Investing In Real Estate
If you’re comfortable becoming a landlord, taking cash out to make a down payment on a rental property could represent a good opportunity to gain passive income.
When evaluating investment property opportunities, one of the important things to look at is capitalization rate. Capitalization rate, or cap rate, is a measure that looks at the percentage of the overall value of the property that you could collect each year in rent after factoring in expenses. For this, you need to know both the value of the property and what you could reasonably expect to charge for a similar property in the area. The higher the cap rate, the better.

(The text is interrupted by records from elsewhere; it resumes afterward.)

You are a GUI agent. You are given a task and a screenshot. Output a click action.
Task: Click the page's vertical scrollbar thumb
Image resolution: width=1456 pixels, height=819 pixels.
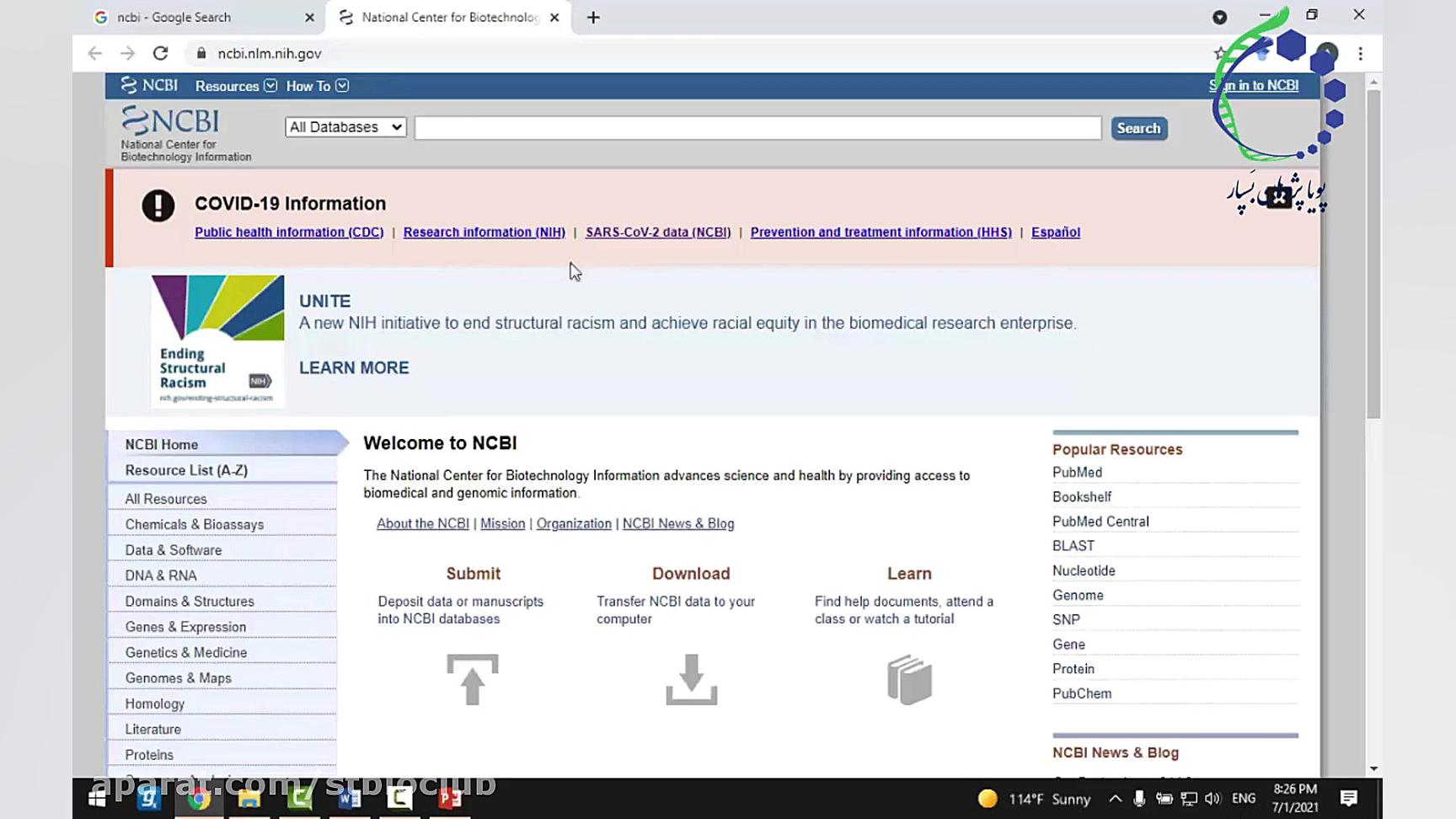[x=1373, y=253]
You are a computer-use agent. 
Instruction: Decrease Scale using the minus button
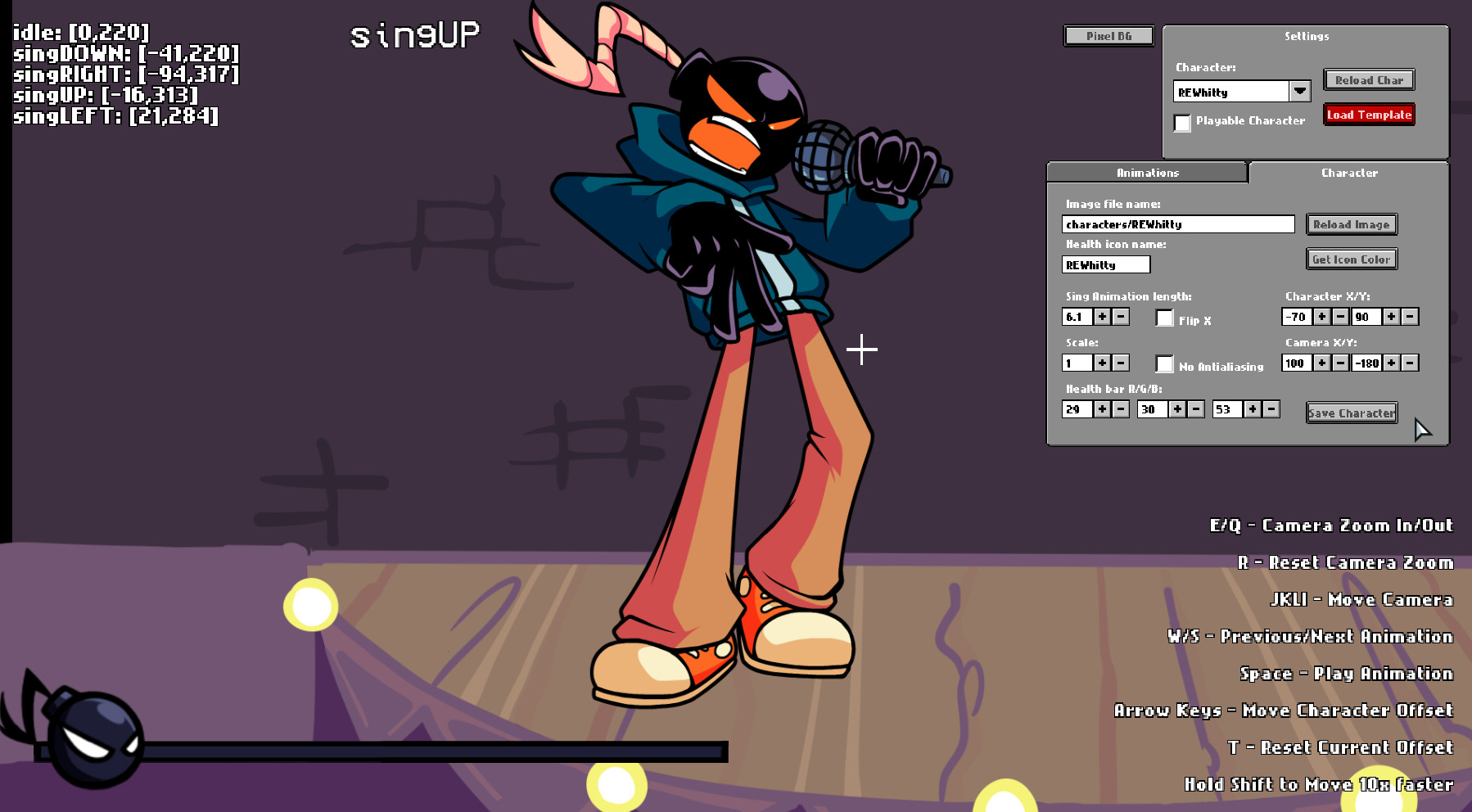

In addition to the income off the rent itself, you also have the benefits that come from having a house in general. With each monthly payment you gain equity, and you can use that value to turn into cash for other things down the line. If the property gains value between the purchase and the sale, you also make money on the sale. Home values also typically outpace inflation, sometimes by several percentage points. Although price appreciation has been slowing down, market values have been consistently going up.
Moreover, a market that’s slowing down may actually be beneficial if you’re looking to buy an investment property. Everybody wants to try to get a deal.
The distinct advantage of taking cash out is that it can help considerably with the affordability of a down payment. The minimum down payment on a one-unit investment property with a median FICO® Score of 720 or higher is 15%. If you have a slightly lower credit score or would like to purchase a property with 2 – 4 units, you’ll need a higher down payment of up to 25%.